If one of your symptoms is thoughts of death or suicide, get professional help immediately.
So what causes this disorder? The answer is not definitive, and there are several theories that are still being studied. The change in the amount of natural light we’re exposed plays a big part. The loss of sunlight can trigger changes in two hormones circulating in the brain: melatonin and serotonin. Melatonin supplements are sometimes used at night as a sleep aid. The loss of light may increase the amount of melatonin in your brain and contributes to the feelings of low energy, sluggishness, those “blues.” Serotonin is affected by loss of sunlight the opposite way – less serotonin is produced with less light, and that can affect your mood, appetite, and sleep.
Our natural circadian rhythms (our body’s internal clock) can also be affected by the amount of light we’re exposed to during different times of the year. Hence the use of the term “seasonal” in SAD.
So how do we beat this? Or at least reduce the severity. One is by understanding it (do a little research of your own on the subject); another is by taking steps to counteract what happens when the light diminishes for several months. Some people who understand it and recognize its onset year after year, choose to simply tough it out and wait for spring.

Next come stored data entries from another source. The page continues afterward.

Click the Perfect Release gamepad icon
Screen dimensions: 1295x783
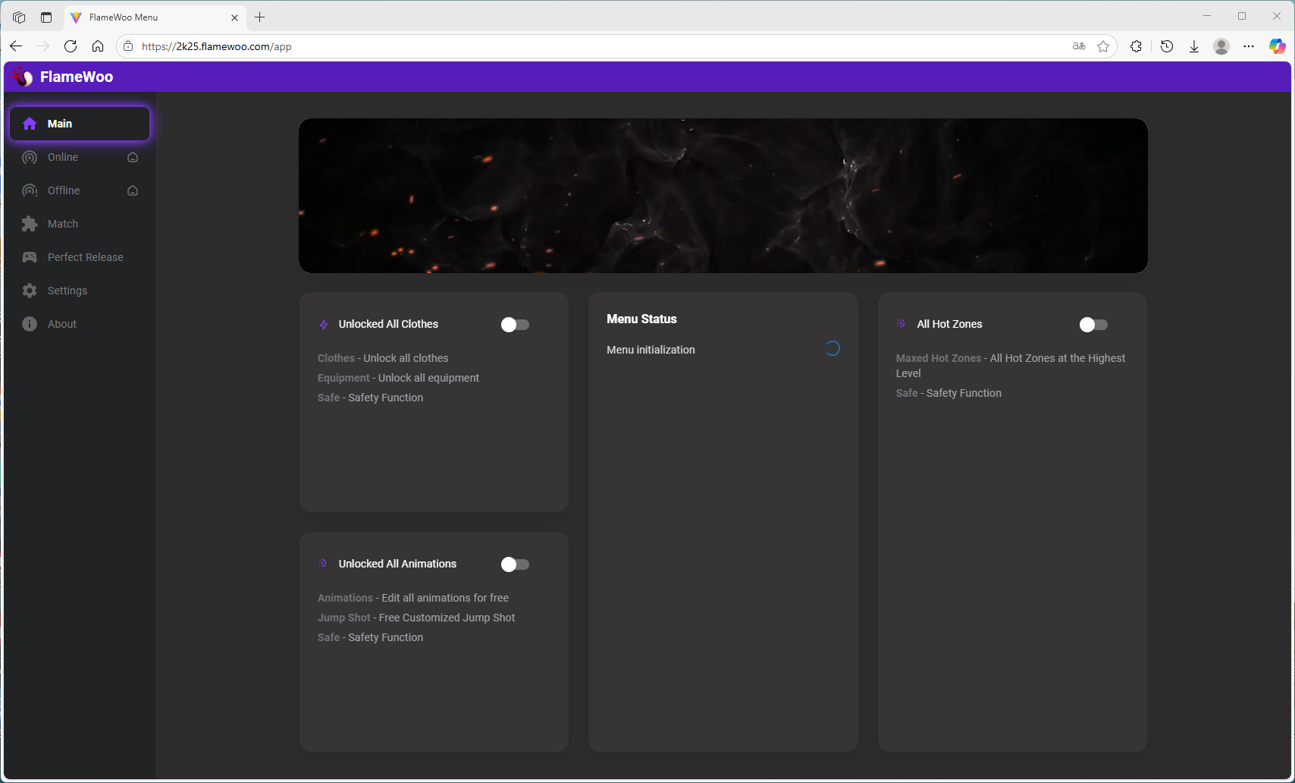[x=30, y=257]

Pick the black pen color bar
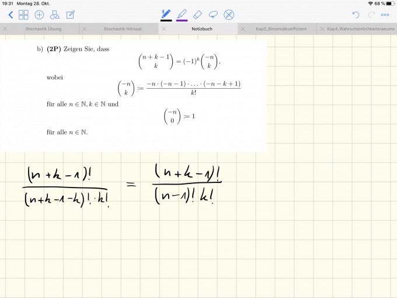[x=166, y=20]
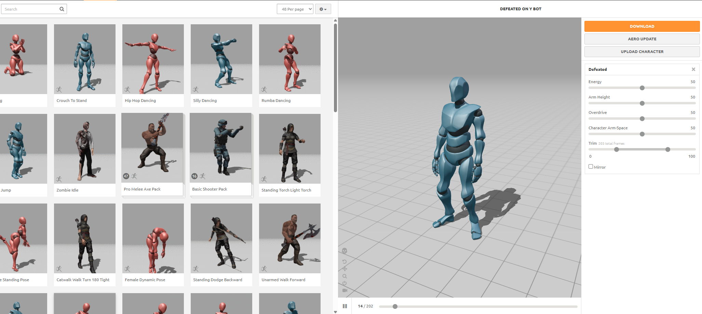Click the Upload Character button
702x314 pixels.
pos(642,52)
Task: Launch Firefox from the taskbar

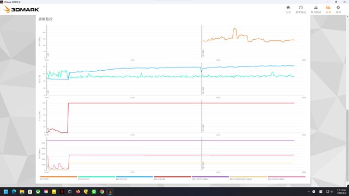Action: (77, 192)
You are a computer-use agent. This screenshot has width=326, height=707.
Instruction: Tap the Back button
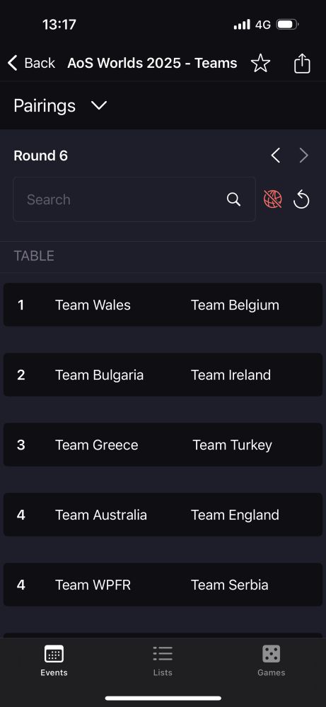(31, 63)
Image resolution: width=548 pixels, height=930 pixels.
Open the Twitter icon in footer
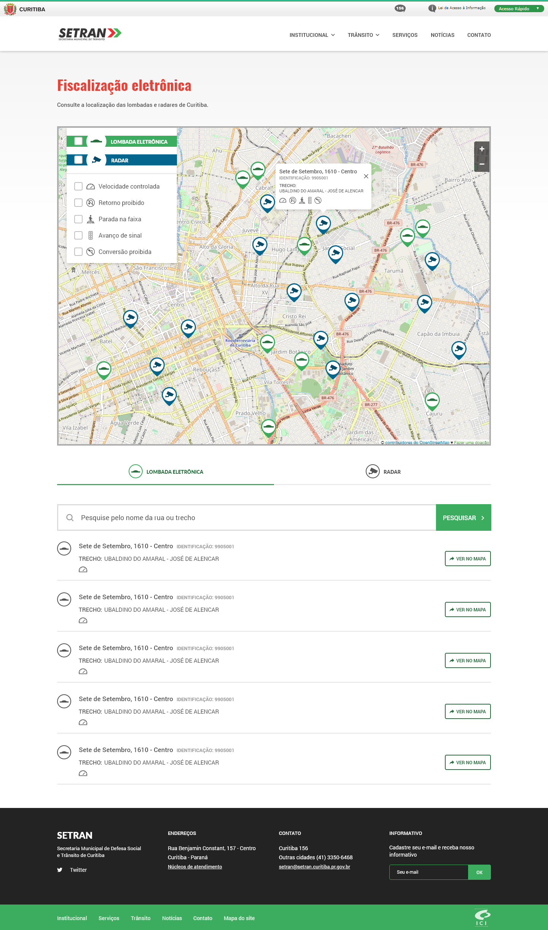(60, 870)
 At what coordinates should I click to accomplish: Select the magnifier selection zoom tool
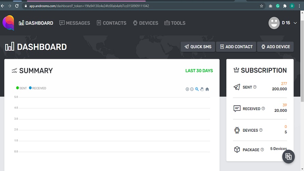pos(197,89)
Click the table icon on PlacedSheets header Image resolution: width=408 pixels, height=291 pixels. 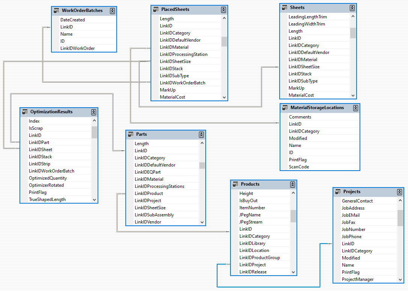click(157, 9)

If it’s too severe or you’d rather make an effort to boost your mood, you could try some of the following: get out in the morning light. If it’s too nasty or just too cold, get yourself a full-spectrum lightbox, and follow the instructions on its use. For most people, a half hour a day is sufficient. If you’re lucky enough to be able to get away for a week or two to a sunnier clime, by all means, do it! Plan some social activities with friends or family, and don’t bail on them. Just being with other people can help lift your mood. Get out a little more. Exercise a little more.
If that doesn’t do it, consider talk therapy. There may be underlying issues that exacerbate the symptoms that will occur during the late fall and winter months that will be helped by talking to a professional. As a last resort, antidepressant medications could be indicated, but only by diagnosis by a psychiatrist (not your family doctor), and understand that there’s no easy fix that simply taking a pill will take care of. People want magic, but in mood disorders, mild or severe (SAD is mild and usually temporary), there is no magic.
And remember, there’s always spring. It may not feel like it’s just around the corner, but it will come, and most people will be relieved of the winter blues.